There is also an old tradition of Gregorian Masses. Gregorian Masses are a series of Holy Masses traditionally offered on 30 consecutive days as soon as possible after a person’s death. They are offered for an individual soul. The custom of offering Gregorian Masses for a particular soul recognises that few people are immediately ready for heaven after death, and that, through the infinite intercessory power of Christ’s sacrifice, made present in Holy Mass, a soul can be continually perfected in grace and enabled to enter finally into the union with the Most Holy Trinity – our God, Who is Love Itself.

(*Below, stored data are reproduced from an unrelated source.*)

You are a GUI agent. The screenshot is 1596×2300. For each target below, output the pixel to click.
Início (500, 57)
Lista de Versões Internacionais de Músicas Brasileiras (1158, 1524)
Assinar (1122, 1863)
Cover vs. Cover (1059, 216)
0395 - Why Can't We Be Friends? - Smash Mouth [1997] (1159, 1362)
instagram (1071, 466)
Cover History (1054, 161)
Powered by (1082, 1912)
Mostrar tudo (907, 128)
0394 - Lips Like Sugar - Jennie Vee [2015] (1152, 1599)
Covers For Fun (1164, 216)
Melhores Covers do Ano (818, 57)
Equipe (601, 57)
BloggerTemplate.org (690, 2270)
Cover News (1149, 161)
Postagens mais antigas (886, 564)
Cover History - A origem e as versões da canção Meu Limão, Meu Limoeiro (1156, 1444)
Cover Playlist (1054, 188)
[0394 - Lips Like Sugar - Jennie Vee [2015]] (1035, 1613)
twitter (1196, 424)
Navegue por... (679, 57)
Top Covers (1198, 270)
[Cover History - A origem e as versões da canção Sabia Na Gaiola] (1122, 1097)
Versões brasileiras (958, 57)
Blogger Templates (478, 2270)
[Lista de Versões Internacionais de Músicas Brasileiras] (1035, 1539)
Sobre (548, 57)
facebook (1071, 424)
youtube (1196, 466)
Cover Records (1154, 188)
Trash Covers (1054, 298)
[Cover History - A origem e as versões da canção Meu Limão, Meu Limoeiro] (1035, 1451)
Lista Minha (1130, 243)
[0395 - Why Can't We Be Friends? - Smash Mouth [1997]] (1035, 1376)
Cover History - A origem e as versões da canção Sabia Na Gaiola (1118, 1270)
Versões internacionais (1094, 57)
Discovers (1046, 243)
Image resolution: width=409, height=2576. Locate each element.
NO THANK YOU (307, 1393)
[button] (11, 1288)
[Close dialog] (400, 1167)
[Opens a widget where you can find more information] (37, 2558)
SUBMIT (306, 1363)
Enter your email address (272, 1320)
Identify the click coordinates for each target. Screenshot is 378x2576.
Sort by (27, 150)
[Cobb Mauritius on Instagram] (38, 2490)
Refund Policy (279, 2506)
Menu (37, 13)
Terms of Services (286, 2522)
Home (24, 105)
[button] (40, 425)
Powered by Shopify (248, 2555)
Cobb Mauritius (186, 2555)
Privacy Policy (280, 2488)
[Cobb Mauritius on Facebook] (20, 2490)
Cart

History of Gregorian Masses.
Gregorian Masses take their name from Saint Gregory the Great, who was sovereign Pontiff from 590 to 604. St. Gregory the Great contributed to the spread of the pious practice of having these Masses celebrated for the deliverance of the souls from purgatory. In his Dialogues, he tells us that he had Masses on thirty consecutive days offered for the repose of the soul of Justus, a monk who had died in the convent of St. Andrew in Rome. At the end of the thirtieth Mass, the deceased appeared to one of his fellow monks and announced that he had been delivered from the flames of Purgatory.
Just top avoid confusion, Gregorian Intention is not a Mass said in the Old Latin Rite but 30 consecutive Masses offered for one soul and must be said each consecutive day.